** Exercise instructions **
Below are some entries. Copy each line that holds the string "gear".

** Material to process **
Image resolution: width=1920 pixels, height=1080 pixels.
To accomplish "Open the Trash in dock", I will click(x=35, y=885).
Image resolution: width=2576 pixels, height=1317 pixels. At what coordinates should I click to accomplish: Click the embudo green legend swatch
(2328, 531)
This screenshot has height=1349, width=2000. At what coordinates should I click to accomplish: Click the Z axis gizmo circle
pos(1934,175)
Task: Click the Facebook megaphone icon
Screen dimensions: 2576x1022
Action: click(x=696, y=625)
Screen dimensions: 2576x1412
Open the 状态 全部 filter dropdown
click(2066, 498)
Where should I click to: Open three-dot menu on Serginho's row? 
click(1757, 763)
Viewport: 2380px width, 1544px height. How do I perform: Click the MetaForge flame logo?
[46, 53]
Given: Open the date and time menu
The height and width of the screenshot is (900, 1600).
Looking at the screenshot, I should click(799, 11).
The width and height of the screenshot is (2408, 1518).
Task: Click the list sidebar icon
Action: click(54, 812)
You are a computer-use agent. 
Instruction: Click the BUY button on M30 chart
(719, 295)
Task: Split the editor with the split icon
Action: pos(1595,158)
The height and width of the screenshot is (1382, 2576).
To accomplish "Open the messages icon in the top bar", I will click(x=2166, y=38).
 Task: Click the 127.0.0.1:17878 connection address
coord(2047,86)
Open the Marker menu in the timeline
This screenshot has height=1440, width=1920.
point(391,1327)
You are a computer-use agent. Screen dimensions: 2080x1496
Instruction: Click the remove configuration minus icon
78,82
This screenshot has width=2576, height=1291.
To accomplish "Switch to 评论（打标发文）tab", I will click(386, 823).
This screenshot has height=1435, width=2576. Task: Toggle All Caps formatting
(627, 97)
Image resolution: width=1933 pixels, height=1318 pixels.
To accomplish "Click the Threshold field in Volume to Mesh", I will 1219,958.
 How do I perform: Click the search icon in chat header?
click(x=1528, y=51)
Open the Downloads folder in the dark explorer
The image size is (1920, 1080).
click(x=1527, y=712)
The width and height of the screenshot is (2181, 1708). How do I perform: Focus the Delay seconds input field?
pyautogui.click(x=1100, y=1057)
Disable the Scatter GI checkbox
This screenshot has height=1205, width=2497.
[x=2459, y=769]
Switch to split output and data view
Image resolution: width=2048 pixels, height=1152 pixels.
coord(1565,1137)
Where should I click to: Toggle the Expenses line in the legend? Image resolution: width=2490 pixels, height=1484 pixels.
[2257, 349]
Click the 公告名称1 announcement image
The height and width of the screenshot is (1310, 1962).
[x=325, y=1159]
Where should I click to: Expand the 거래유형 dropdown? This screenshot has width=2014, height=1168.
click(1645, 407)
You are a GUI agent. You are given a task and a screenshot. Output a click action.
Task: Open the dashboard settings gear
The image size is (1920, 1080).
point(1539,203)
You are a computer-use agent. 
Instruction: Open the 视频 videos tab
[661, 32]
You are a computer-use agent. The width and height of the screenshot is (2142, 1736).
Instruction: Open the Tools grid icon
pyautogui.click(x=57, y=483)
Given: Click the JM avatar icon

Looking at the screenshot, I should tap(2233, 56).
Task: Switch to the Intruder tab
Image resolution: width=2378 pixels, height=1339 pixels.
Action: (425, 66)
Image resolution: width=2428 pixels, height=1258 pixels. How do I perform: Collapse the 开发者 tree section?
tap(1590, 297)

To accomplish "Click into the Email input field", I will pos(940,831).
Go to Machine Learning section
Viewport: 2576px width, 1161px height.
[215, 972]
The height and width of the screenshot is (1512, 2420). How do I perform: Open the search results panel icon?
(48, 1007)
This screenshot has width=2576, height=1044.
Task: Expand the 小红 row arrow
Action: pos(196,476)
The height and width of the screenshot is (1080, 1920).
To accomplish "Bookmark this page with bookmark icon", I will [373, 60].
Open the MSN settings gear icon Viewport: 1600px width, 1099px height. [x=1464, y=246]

** Answer space **
Task: Open the dashboard settings gear
Open the MSN settings gear icon Viewport: 1600px width, 1099px height. [x=1464, y=246]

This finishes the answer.